▶ _What to do_
From the first entry to the last, restate everything word for word and exclude pictures.

━━━ Records to use ━━━

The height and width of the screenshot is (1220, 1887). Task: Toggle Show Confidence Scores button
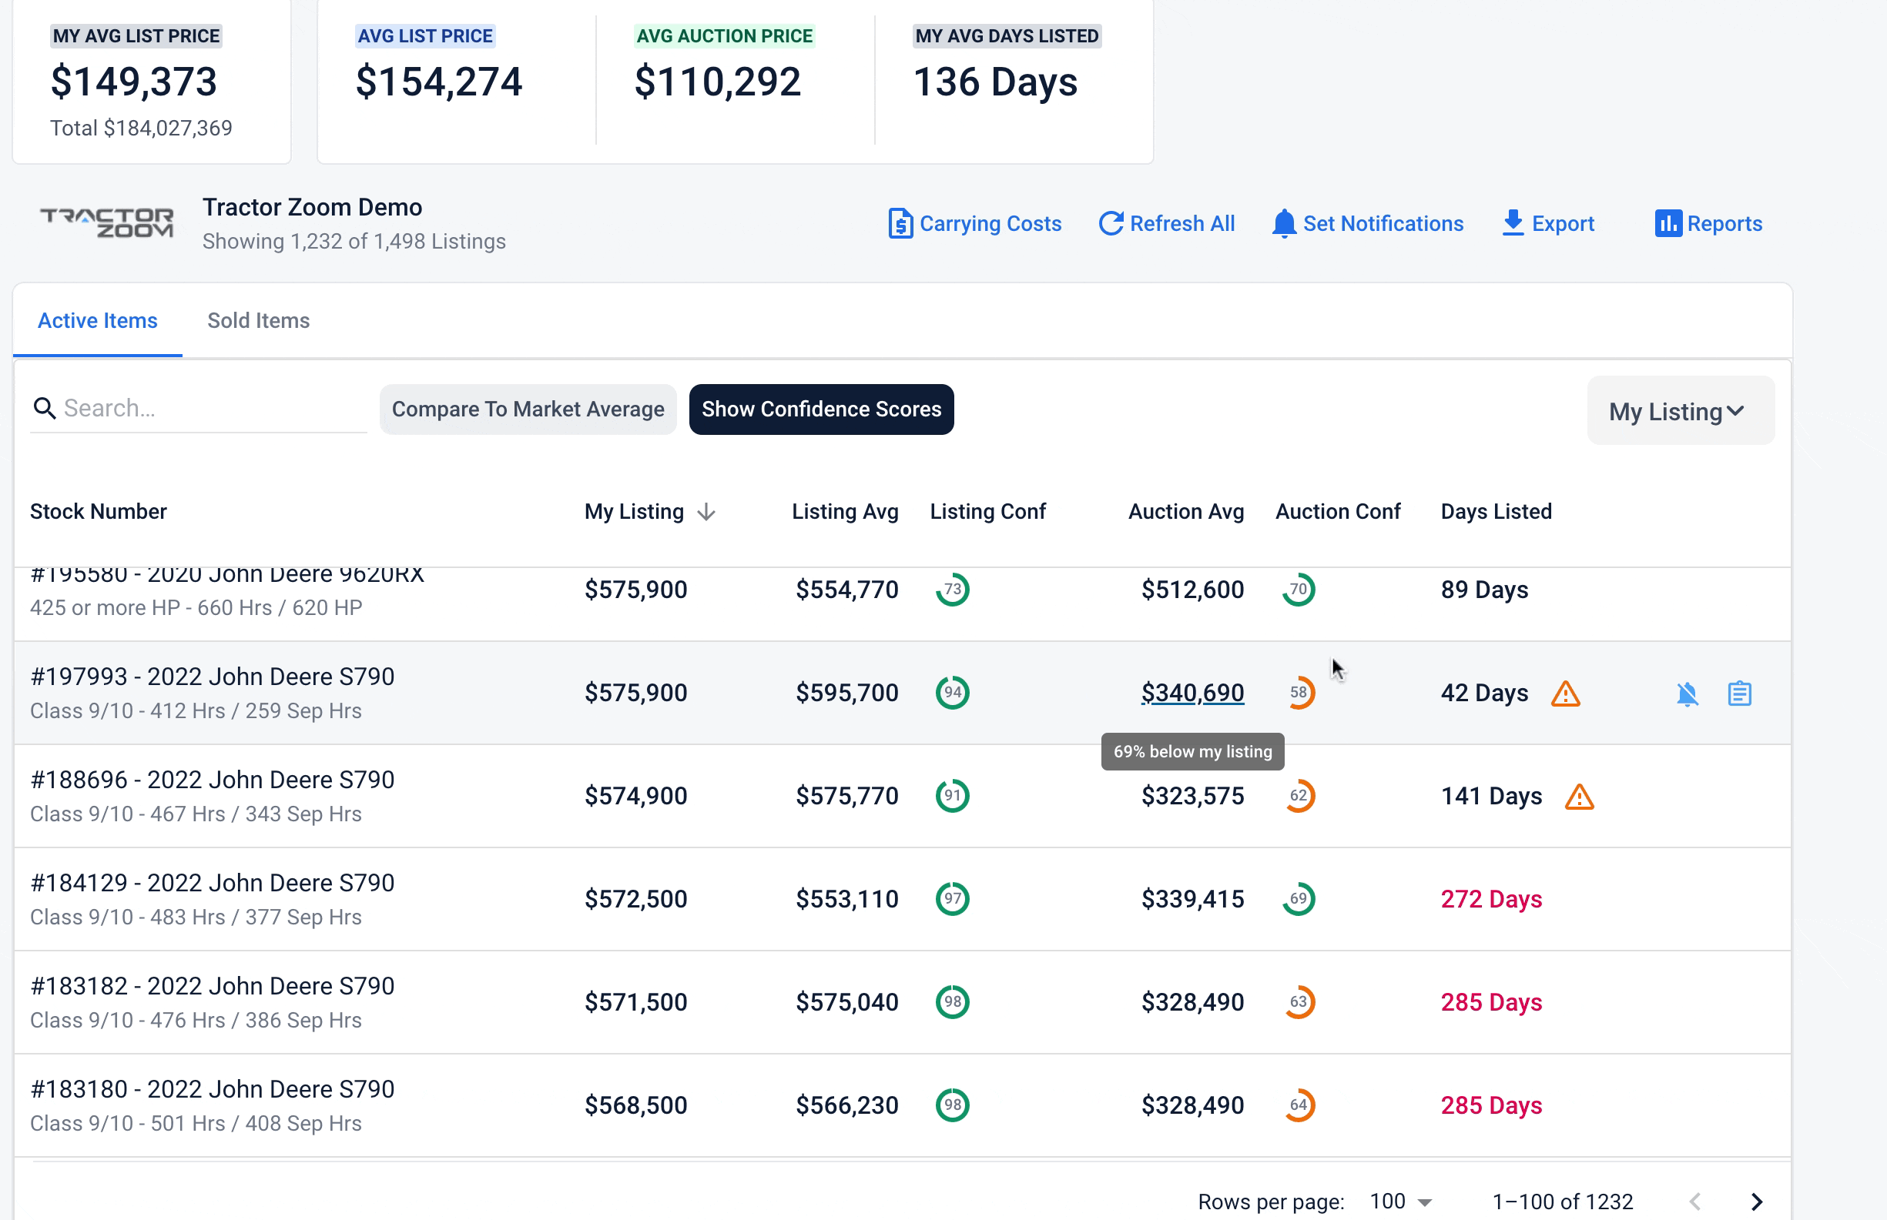tap(821, 410)
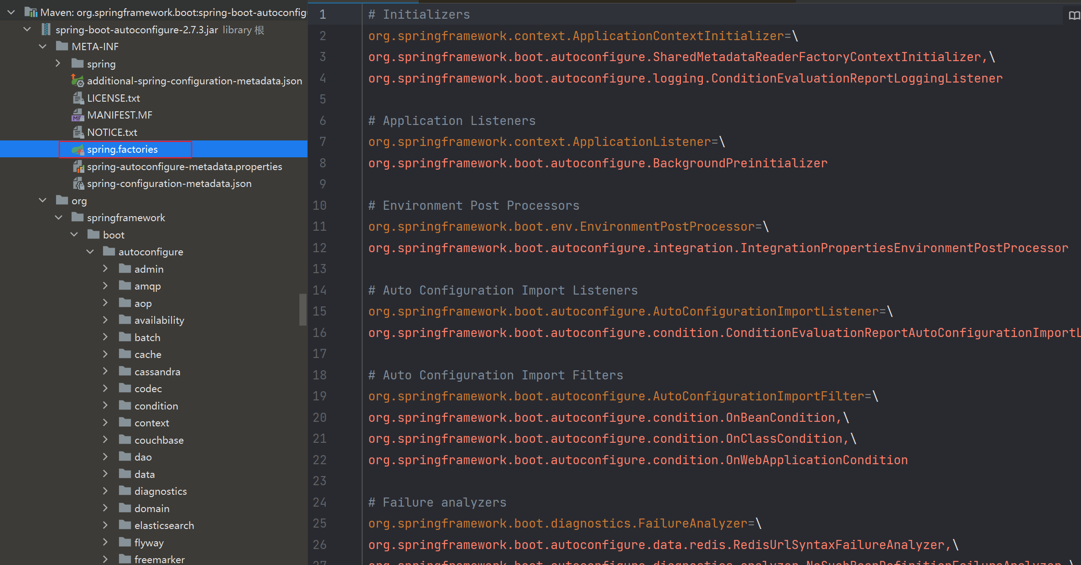This screenshot has height=565, width=1081.
Task: Open reader mode book icon in editor
Action: (x=1074, y=16)
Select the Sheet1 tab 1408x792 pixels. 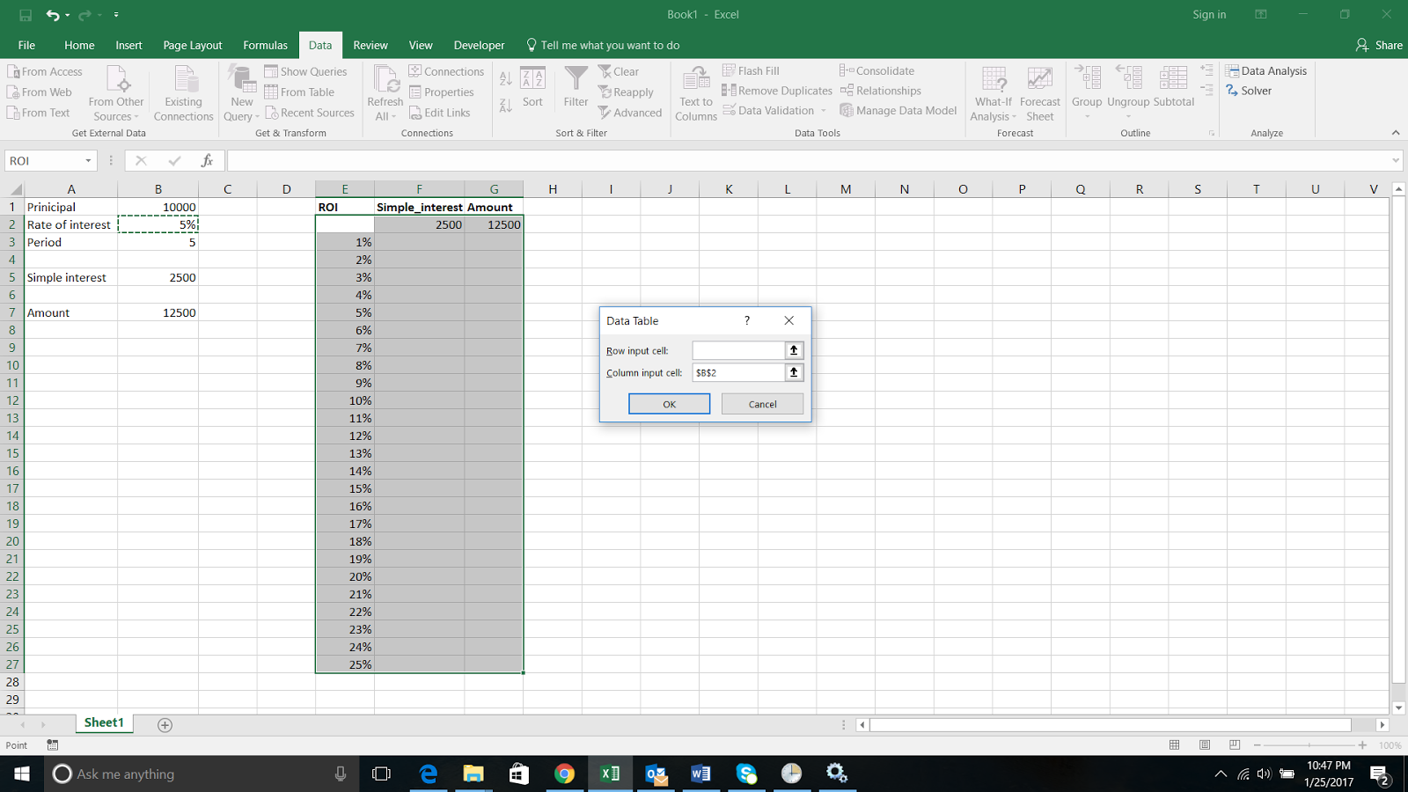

━━━

▶ _Reply to the exercise_
The height and width of the screenshot is (1220, 1887). Task: Toggle Show Confidence Scores button
tap(821, 410)
This screenshot has height=565, width=1081.
Task: Open reader mode book icon in editor
Action: (x=1074, y=16)
Select the Sheet1 tab 1408x792 pixels. 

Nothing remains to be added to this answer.